Ketika
semua harapan semu hilang begitu saja tanpa permisi dan pamit, saat itu juga
aku menyadari bahwa mencintaimu hanya akan jadi khayalanku belaka. Lima tahun
melupakan segala tentangmu bukan suatu hal mudah buatku. Dalam kurun waktu
selama itu, aku harus berharap kembalinya dirimu. Selama lima tahun, aku harus
terkurung dalam kesendirian dan kesedihan mendalam. Tidak ada yang mampu
mengetuk hatiku kembali, seperti saat itu. Aku selalu berharap ada yang mampu
melakukannya, jadi aku tidak harus menunggumu. Aku kadang tidak mengerti kenapa
harus kamu? Kenapa tidak orang lain yang lebih mudah dan lebih dekat dengan
ku?. Tapi aku ternyata tidak mampu menjawab pertanyaan itu, mungkin hanya waktu
yang bisa menjawab semua.
Kisah
ini berawal dari perasaan suka ku pada salah satu pemuda yang terkenal seantero
sekolah. Meskipun kami ada di kelas yang berbeda, tapi aku tidak bisa berhenti
memikirkannya. Semua siswa bahkan guru sekolah kami sangat mengagungkannya
karena kecerdasannya dan kesopanannya yang tinggi. Dia bahkan tidak memiliki
kekasih selama dua tahun dia bersekolah. Seperti yang digosipkan, dia berasal
dari keluarga yang mapan dengan kondisi keuangan yang berkecukupan. Siswi mana
yang tidak ingin menjadi kekasihnya? Dengan latar belakang seperti itu, kau
bisa meminta apapun yang kau inginkan. Selain itu, orang tuanya juga terkenal
dermawan di sekolah kami yang kondisinya cukup memprihatinkan. Kadang aku tidak
mengerti, kenapa keluarganya menyekolahkan dia di sekolah swasta yang
biasa-biasa saja seperti sekolah ku?. Padahal dia bisa saja bersekolah
dimanapun yang dia inginkan, tanpa takut biaya yang mahal dan gaya hidup yang
hedon.
Sementara
aku? Harus bahagia dengan uang jajan yang pas-pasan dan gaya hidup yang biasa
saja. Nama ku Dania Khazanah, aku siswi yang biasa saja disini. Aku tidak
terkenal, keluargaku juga tidak kaya raya, nilai mata pelajaranku yang biasa
saja, tapi teman satu kelas ku akan memujiku karena kepandaian berbahasa
inggrisku yang cukup baik. Ini berarti aku harus membantu mereka semua setiap
ada ujian bahasa inggris. Aku juga tidak pernah mengikuti kegiatan apapun
disekolah, aku bukan anggota OSIS, dan juga bukan anggota PMR bahkan PASKIBRA.
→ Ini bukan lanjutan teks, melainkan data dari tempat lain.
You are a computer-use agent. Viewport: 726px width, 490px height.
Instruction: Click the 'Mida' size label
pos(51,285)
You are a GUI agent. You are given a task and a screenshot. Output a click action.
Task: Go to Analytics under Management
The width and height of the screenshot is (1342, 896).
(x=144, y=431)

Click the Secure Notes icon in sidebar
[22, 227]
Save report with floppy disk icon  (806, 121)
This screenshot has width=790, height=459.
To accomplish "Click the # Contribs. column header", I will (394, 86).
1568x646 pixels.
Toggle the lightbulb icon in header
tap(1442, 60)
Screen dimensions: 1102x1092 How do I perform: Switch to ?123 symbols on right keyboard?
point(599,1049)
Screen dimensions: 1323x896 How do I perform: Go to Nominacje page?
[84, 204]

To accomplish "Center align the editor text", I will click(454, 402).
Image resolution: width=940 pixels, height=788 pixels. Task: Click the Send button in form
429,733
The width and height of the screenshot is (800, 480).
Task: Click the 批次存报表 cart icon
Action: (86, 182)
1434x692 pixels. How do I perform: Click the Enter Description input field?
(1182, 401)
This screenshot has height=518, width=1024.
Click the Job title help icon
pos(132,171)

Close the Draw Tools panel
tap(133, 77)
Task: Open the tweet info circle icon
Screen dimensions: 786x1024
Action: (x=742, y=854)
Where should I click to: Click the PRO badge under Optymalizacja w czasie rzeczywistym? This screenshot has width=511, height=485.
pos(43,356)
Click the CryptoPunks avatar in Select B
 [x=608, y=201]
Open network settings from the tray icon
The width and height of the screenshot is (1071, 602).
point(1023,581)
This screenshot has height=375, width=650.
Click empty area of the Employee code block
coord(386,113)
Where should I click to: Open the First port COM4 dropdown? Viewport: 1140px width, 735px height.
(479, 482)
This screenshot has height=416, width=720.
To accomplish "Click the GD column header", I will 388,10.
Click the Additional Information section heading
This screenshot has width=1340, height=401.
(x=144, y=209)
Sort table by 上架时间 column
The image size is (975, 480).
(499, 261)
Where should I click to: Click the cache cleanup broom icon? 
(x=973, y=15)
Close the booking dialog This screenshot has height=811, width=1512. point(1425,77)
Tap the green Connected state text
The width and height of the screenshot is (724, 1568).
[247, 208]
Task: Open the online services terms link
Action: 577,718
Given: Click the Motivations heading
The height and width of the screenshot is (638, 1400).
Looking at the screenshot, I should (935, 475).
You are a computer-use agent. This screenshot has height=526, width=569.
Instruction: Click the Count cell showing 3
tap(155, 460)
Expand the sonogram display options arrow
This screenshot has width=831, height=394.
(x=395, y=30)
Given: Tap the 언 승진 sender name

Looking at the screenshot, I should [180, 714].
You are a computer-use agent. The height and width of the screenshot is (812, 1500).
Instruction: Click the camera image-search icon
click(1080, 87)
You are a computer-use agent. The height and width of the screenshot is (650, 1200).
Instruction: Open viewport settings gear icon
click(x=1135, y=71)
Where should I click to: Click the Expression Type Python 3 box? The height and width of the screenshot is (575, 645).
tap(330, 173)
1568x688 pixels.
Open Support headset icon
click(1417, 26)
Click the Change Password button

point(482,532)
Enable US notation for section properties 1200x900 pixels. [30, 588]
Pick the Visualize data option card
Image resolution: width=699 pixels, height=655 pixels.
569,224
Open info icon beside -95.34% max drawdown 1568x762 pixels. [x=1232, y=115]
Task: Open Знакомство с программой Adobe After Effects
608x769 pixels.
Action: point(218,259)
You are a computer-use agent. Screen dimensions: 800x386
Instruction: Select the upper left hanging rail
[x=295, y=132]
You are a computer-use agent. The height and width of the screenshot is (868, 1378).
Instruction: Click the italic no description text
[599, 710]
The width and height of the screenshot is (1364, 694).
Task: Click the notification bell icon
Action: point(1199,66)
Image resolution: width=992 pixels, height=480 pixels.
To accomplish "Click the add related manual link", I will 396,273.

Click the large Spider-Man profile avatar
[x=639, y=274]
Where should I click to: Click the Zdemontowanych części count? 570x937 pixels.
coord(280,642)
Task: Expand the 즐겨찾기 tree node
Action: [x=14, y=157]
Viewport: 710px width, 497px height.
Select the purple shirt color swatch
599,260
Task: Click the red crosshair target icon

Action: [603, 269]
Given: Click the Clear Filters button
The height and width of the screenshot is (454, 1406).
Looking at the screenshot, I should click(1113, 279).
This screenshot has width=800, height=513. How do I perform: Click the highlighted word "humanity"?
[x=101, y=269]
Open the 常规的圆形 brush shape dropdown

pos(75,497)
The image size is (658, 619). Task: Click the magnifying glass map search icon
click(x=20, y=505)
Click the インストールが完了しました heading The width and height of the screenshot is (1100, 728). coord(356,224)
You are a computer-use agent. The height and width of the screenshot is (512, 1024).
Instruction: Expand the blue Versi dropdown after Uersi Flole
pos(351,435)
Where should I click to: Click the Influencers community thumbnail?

Tapi aku bersyukur, dengan keadaan yang biasa saja seperti ini membuatku tidak
terlalu diperhatikan oleh warga sekolah yang lainnya.
“dania! Abis pulang sekolah jangan lupa buat ngumpul
bentar di ruang komputer..” dia tiara, sahabat baikku sejak pertama kali masuk
ke SMA
“jadi dibolehin pinjem ruang komputer?” timpal risa
“boleh kok, katanya emang kebetulan lagi nggak ada
yang pakai..” tiara duduk disebelahku dan memang kami selalu duduk sebangku
apapun yang terjadi
“oke, lumayan buat hemat duit jajan.. biar nggak
perlu ke warnet..” aku mengambil sebuah novel di tasku
Risa mengintip judul novel yang ku baca “aku lagi
baca apa dan?”
Aku membalik halaman depan novel “hopeless-nya Collen Hoover”
“nih anak bacaannya berat amat” tiara menggeleng
heran “lu engga capek baca setebel itu?”
Aku menggeleng pelan “kalau sudah hobi, apapu bakal
dilakuin..”
Seorang pemuda berlari menuju meja kami “duuuh..
kabar buruk...” dia piero, sedikit hedon tapi lumayan tampan
“ada apa pier?” tanya risa bingung
“itu.. itu..” piero mencoba mengatur nafasnya yang
ngos-ngosan “si nasir..”
“nasir sape sih?” tiara ikut bingung mendengar
ucapan piero “lu tenang dulu.. duduk dulu deeh..”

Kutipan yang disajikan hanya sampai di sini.